The Pet Pantry’s purpose since 2013 has been keeping wanted pets out of shelters by helping owners who love them but cannot afford food. The pet food donated from grocery stores, pet stores, a Purina plant and others each year helps provide an estimated 6.9 million meals for dogs and cats whose owners are hard-pressed to keep their animals.

But just as Pet Pantry directors were celebrating its 10th anniversary last week, thieves hopped a fence at a storage yard in south Denver near Englewood and hot-wired the delivery truck. “And then, when they got to the gate, they couldn’t get out. It is a secure storage facility.

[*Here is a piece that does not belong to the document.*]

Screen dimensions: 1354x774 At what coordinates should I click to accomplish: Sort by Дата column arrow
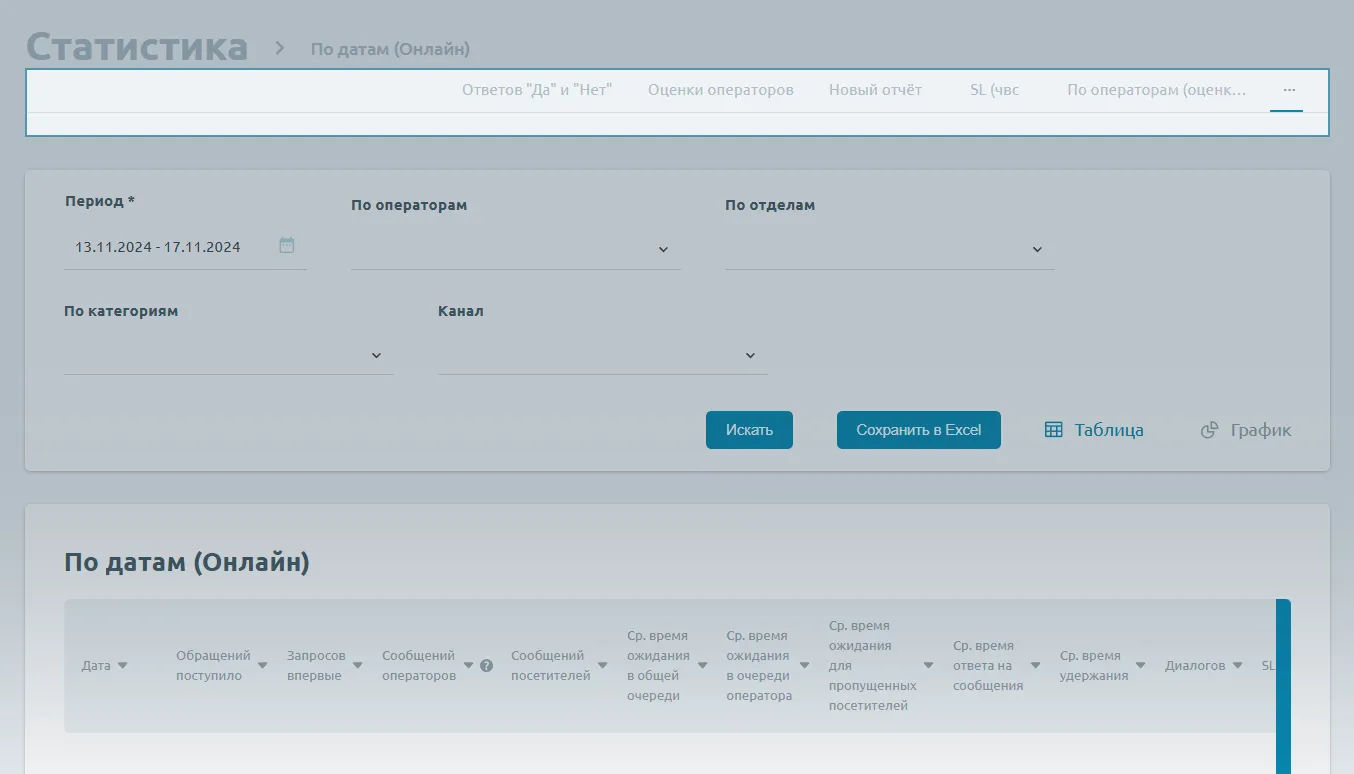click(122, 666)
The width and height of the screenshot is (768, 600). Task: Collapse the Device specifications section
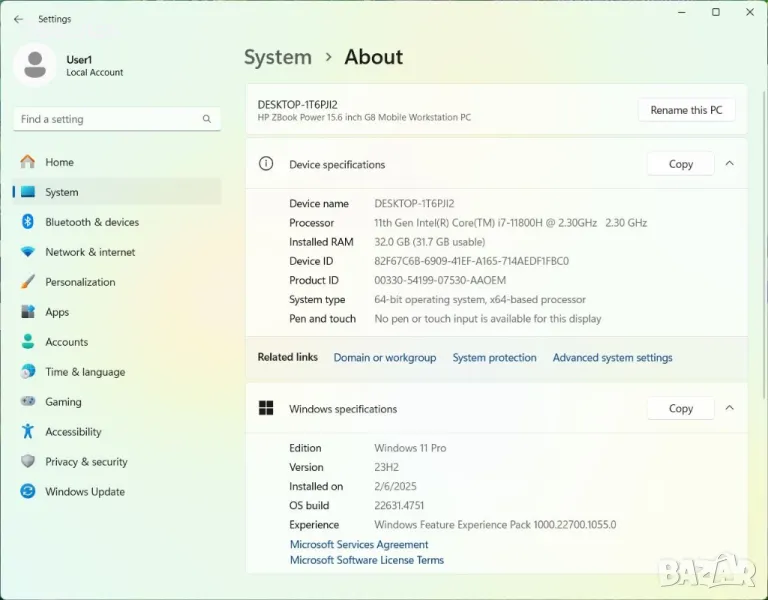(x=729, y=164)
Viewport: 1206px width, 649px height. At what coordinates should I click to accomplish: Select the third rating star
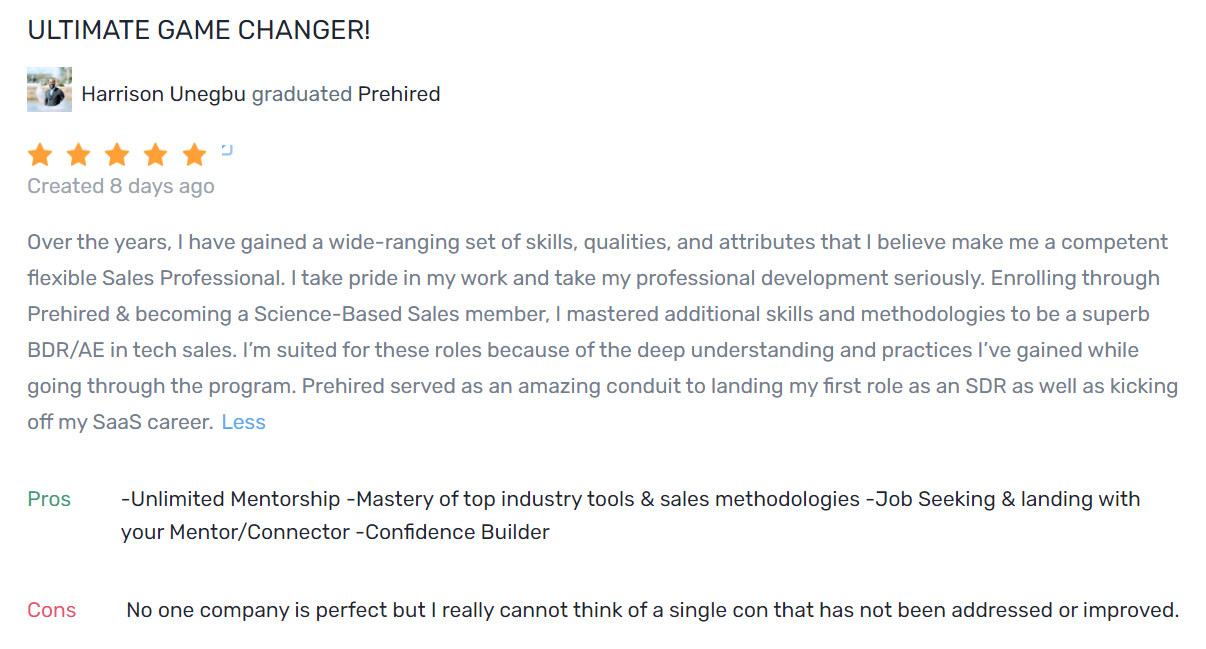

So they crashed the truck through the gate,” Lambert said.

Denver police responded just after midnight Friday, and a detective was assigned to investigate the burglary and theft.

Denver police officials on Wednesday said the case is still under investigation: “No arrests have been made. … Anyone with information is asked to call Crime Stoppers.”

Since the theft, Pet Pantry has relied on a rented U-haul truck in a scramble to handle as many deliveries as possible from donors to food banks, mostly along Colorado’s urban Front Range. That’s been Pet Pantry’s distribution strategy.

“If you need human food, you’re also going to need pet food. We want to keep pets with families that love them, rather than have people relinquish them because they are unable to afford pet food,” Lambert said.

Losing the delivery van strained operations.

If the recovered box truck is usable, the volunteers who run this enterprise can resume full-scale deliveries. The ultimate beneficiaries will be shelter operators and the dogs and cats they house. Animal shelters around metro Denver often are full, lacking space to accommodate more dogs and cats that owners abandon, Lambert said.

A robust food support system with regular deliveries, she said, “will allow the animal shelters to use their kennels for the truly homeless pets.”